• _Work to do_: Please list each line of the material below that contains the word "screenshot", copying every such line in full.

[Raw records start]

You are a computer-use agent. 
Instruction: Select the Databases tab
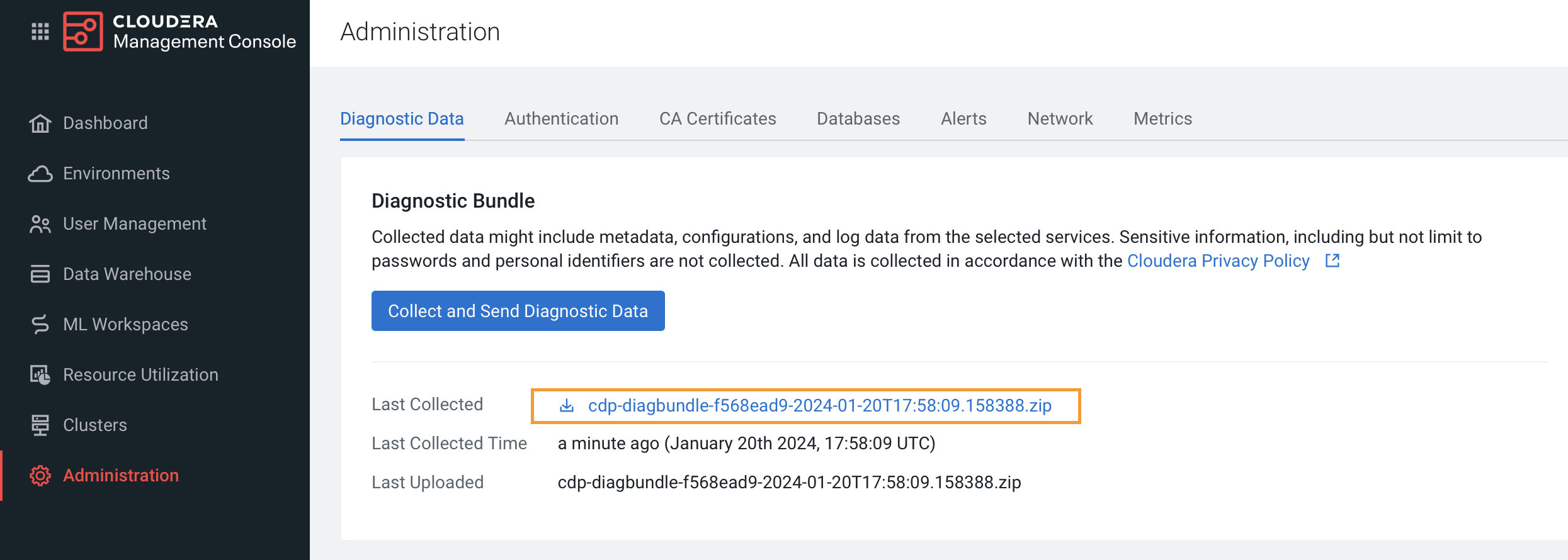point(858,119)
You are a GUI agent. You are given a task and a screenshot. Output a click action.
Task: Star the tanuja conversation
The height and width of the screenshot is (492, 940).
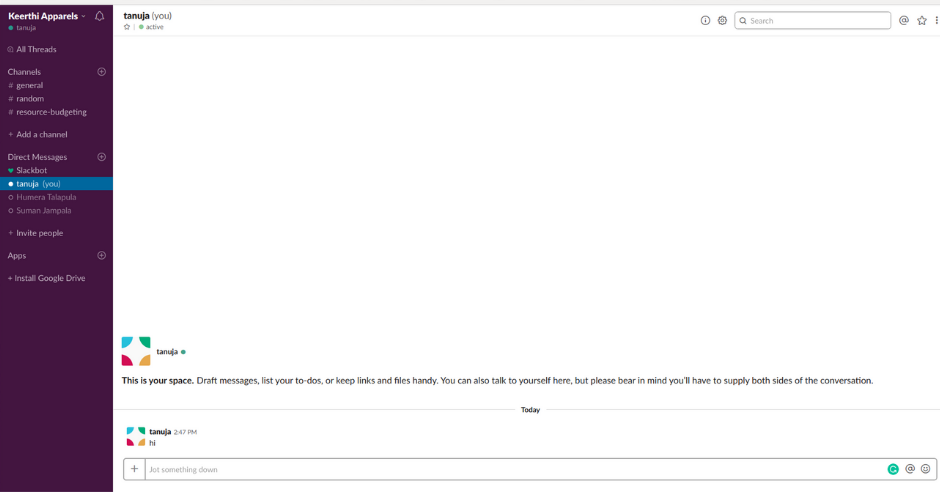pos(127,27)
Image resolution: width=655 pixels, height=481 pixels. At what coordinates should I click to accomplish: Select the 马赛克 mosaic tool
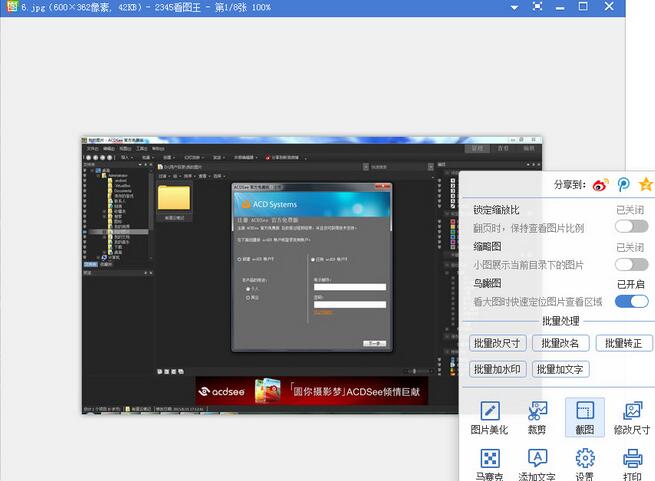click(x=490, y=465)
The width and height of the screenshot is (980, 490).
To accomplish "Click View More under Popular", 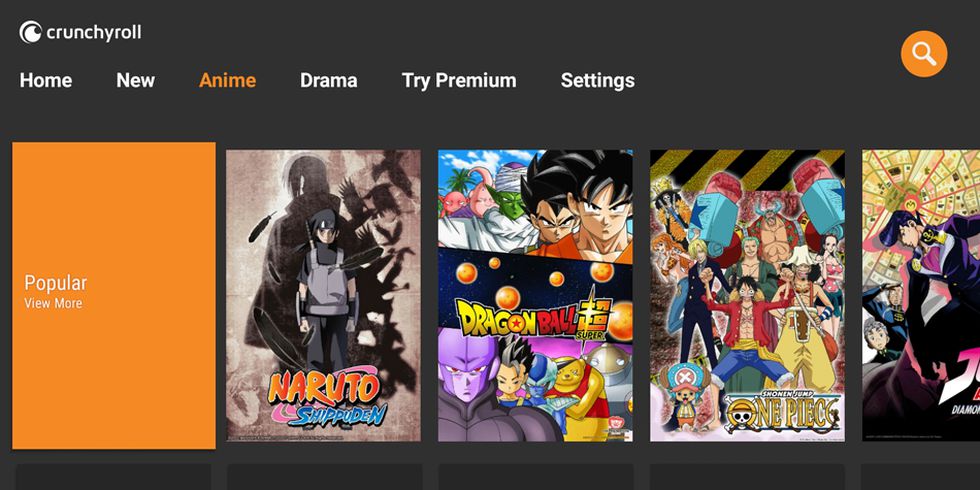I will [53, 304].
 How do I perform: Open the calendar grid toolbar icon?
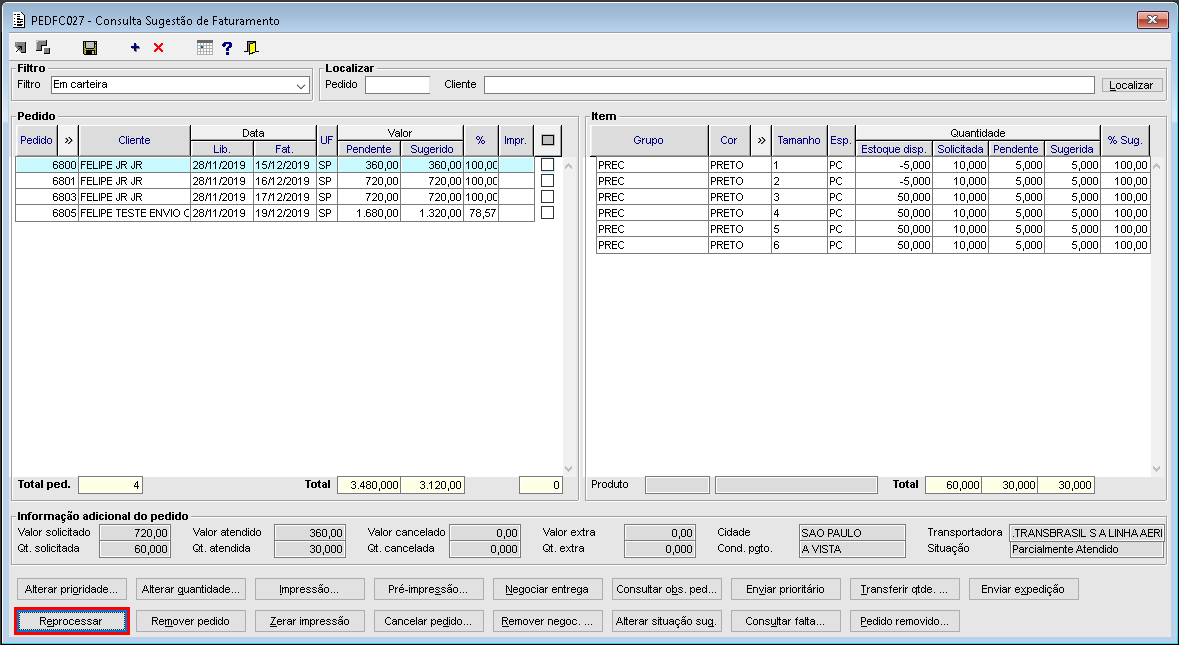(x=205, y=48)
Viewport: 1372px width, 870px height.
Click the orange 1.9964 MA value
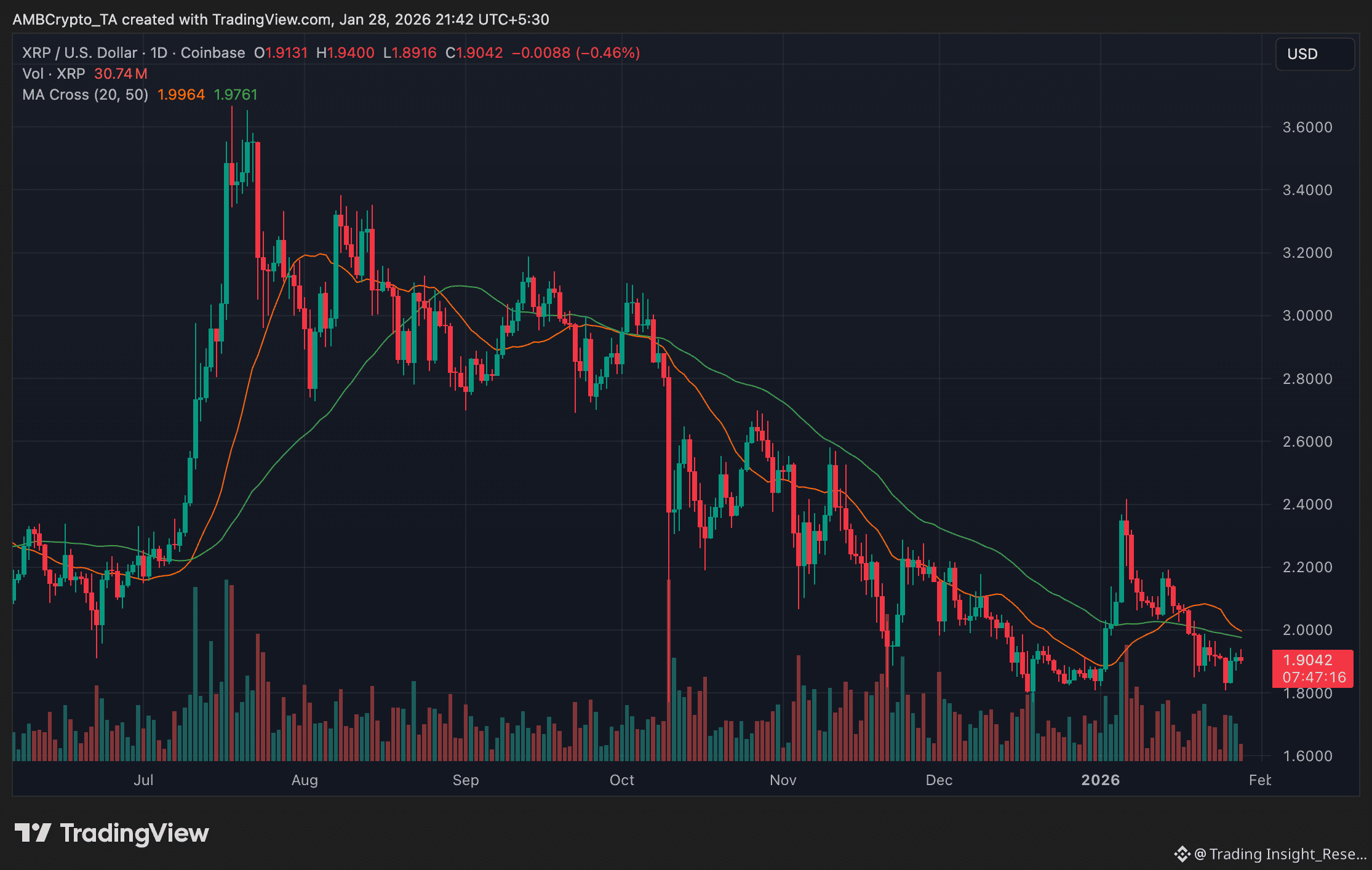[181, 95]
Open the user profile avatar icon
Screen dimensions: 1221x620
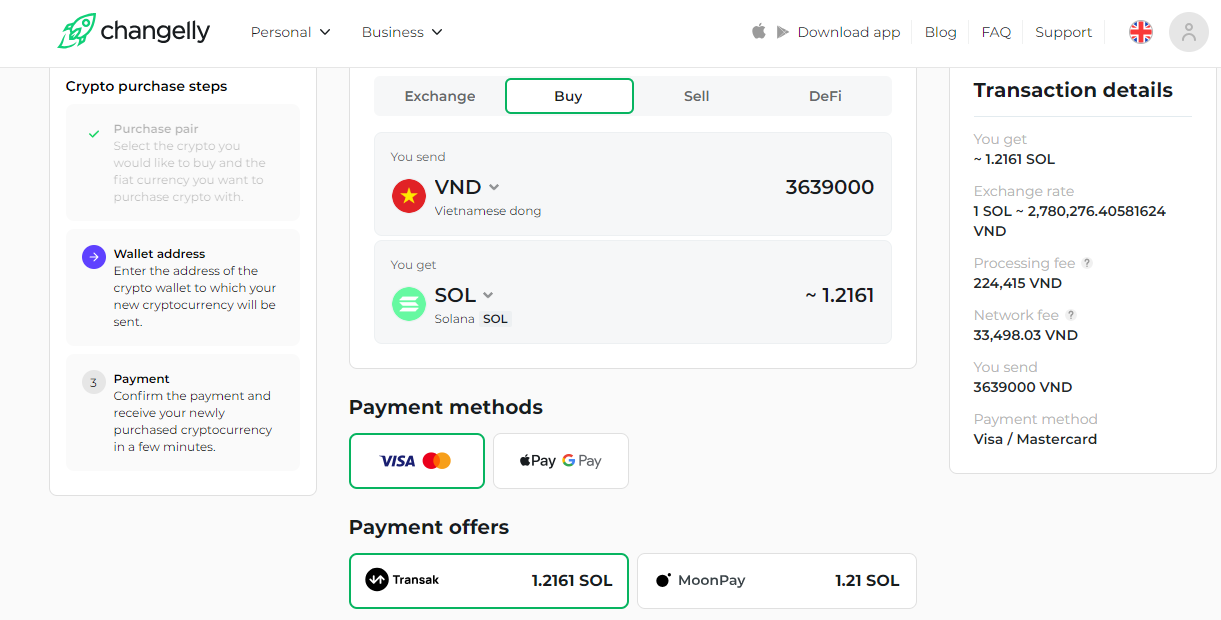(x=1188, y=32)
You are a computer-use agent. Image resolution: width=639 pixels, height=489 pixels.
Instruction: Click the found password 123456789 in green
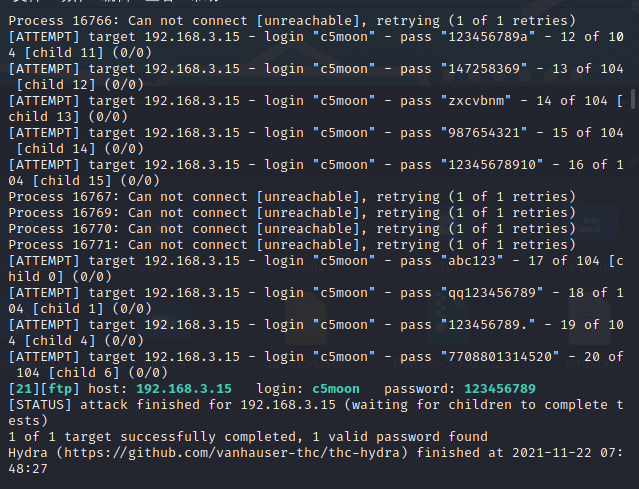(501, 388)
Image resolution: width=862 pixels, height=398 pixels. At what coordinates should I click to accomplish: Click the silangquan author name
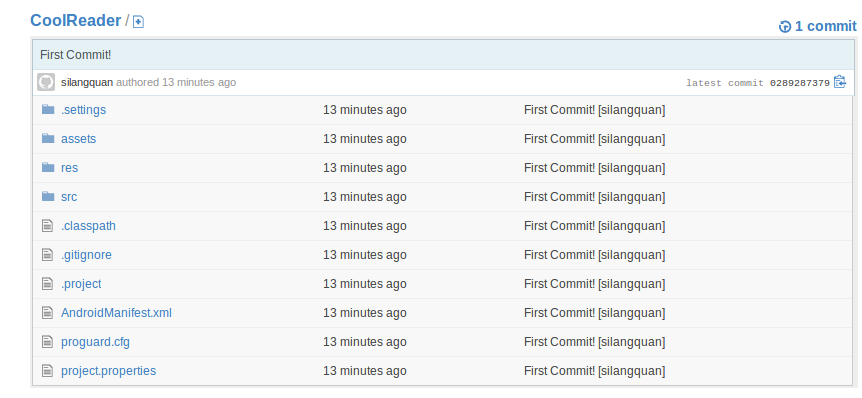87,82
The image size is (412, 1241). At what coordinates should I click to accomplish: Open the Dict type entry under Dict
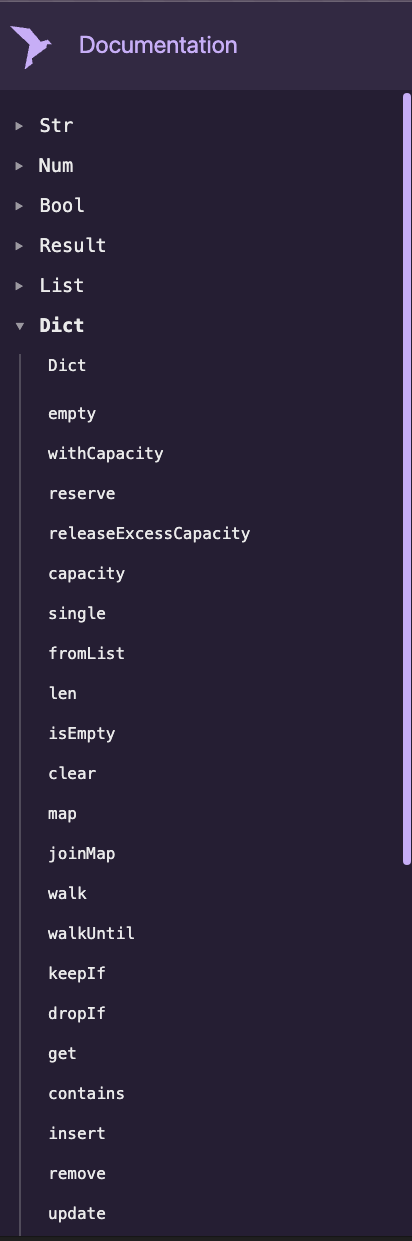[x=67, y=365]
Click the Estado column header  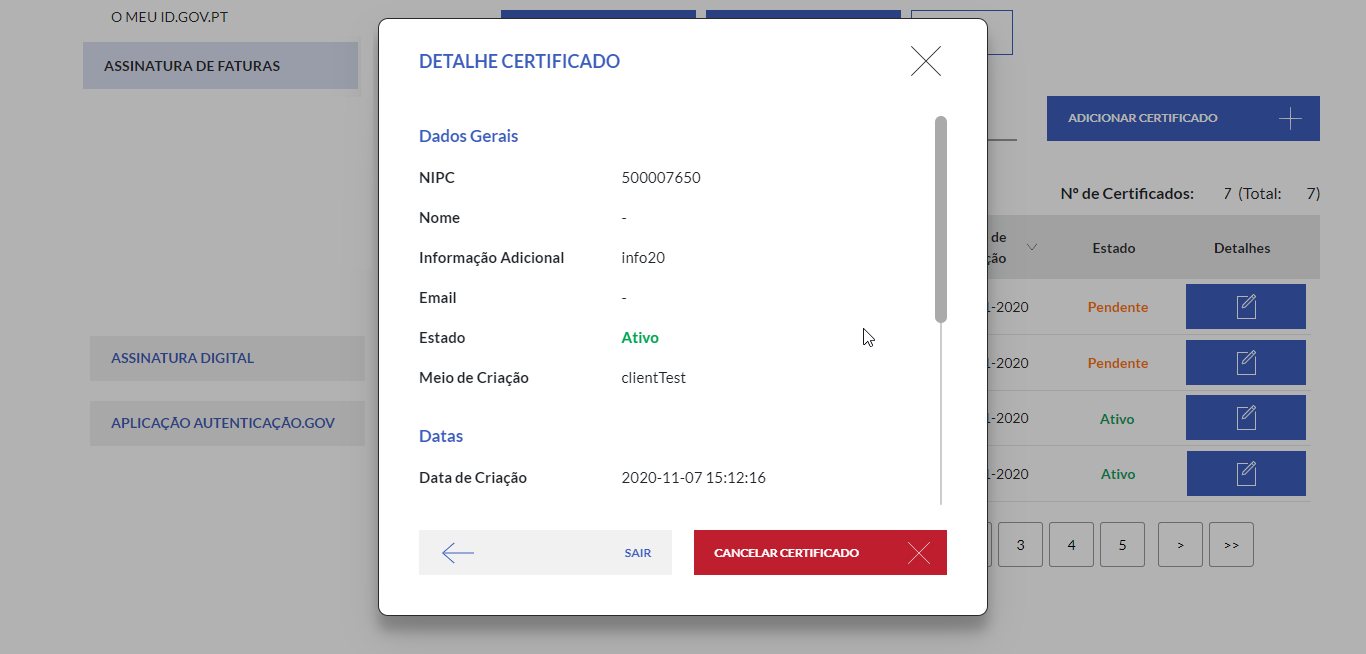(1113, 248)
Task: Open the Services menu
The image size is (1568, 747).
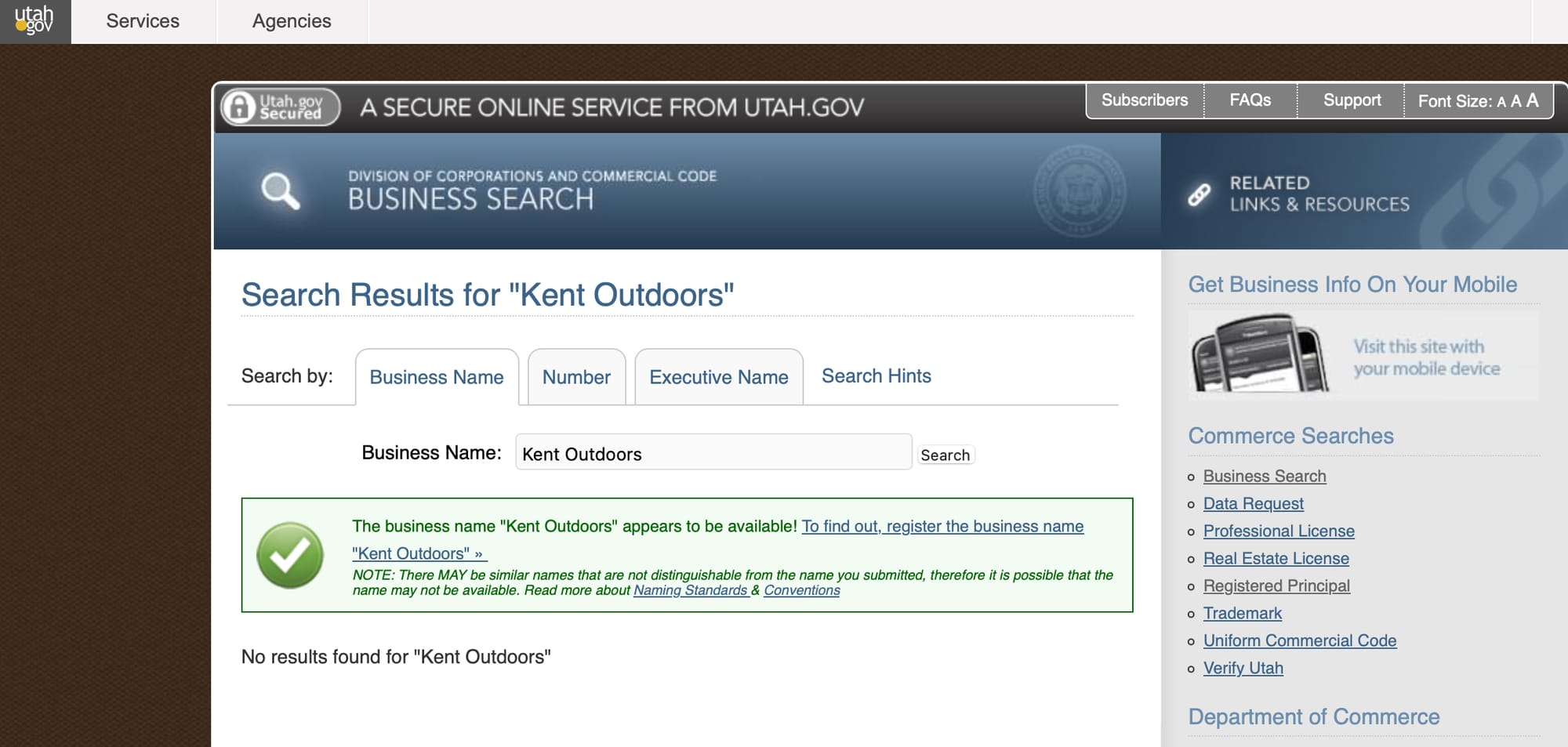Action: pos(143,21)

[Raw records end]

• _Exercise answer_:
You are a GUI agent. You are given a task and a screenshot. Output a click action.
The height and width of the screenshot is (492, 940).
The width and height of the screenshot is (980, 490).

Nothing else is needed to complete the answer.